> [Task description]: Copy out the records unchanged, starting at the line containing "Odi (211, 583)" and ending at the line containing "Shabbou (102, 1718)", with both of those lines included.

> [Entries shown]:
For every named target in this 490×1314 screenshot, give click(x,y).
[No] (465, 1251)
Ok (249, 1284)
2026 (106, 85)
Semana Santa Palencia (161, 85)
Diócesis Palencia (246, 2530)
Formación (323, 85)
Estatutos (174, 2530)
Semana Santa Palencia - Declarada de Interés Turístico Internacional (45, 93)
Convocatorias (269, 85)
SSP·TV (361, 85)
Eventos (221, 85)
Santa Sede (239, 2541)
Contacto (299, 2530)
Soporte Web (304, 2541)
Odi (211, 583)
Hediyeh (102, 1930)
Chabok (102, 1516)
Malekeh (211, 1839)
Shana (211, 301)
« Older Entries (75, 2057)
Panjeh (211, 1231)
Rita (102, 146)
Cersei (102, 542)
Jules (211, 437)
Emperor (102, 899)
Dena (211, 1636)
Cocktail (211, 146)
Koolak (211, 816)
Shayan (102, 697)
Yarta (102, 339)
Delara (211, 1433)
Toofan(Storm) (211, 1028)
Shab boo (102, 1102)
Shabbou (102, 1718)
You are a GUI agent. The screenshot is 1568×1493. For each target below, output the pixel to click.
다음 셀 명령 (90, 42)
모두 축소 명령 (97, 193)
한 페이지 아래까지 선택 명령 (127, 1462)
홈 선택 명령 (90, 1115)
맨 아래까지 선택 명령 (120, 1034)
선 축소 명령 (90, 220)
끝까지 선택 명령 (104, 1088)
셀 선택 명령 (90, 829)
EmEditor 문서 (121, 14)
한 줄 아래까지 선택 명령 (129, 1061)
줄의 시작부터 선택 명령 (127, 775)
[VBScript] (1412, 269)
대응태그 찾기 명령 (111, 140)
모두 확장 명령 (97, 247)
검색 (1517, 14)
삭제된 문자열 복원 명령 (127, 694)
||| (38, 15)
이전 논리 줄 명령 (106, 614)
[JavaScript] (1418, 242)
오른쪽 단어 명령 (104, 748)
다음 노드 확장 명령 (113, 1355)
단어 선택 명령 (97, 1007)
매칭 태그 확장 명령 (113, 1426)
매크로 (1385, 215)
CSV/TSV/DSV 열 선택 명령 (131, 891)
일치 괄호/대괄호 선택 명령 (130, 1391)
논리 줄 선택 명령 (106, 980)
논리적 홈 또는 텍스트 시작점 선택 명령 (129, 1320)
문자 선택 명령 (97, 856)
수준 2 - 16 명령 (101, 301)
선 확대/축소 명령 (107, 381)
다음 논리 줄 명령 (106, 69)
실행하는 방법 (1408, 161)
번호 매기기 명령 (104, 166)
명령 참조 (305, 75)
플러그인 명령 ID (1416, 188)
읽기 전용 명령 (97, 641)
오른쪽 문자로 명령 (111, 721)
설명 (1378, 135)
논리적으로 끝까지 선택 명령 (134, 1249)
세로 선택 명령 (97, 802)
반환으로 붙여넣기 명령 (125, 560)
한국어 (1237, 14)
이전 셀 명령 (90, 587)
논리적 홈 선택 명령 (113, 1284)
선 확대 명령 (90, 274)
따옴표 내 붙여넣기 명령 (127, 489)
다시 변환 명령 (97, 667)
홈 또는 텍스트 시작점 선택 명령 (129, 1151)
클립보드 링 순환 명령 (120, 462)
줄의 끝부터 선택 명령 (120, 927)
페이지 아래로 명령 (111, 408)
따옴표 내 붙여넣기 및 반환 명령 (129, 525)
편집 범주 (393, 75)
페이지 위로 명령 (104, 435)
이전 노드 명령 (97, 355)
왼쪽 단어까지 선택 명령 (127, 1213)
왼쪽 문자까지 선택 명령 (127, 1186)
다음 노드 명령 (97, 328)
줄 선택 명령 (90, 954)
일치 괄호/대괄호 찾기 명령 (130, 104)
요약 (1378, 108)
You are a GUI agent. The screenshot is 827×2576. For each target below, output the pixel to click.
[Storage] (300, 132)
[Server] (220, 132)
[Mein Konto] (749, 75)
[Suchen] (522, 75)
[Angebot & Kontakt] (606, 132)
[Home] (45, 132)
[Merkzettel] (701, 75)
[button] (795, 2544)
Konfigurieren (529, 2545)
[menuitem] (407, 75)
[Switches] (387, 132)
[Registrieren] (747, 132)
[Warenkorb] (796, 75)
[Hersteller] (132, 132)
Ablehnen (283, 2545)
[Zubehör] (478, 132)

> [Exercise solution]:
Odi (211, 583)
Hediyeh (102, 1930)
Chabok (102, 1516)
Malekeh (211, 1839)
Shana (211, 301)
« Older Entries (75, 2057)
Panjeh (211, 1231)
Rita (102, 146)
Cersei (102, 542)
Jules (211, 437)
Emperor (102, 899)
Dena (211, 1636)
Cocktail (211, 146)
Koolak (211, 816)
Shayan (102, 697)
Yarta (102, 339)
Delara (211, 1433)
Toofan(Storm) (211, 1028)
Shab boo (102, 1102)
Shabbou (102, 1718)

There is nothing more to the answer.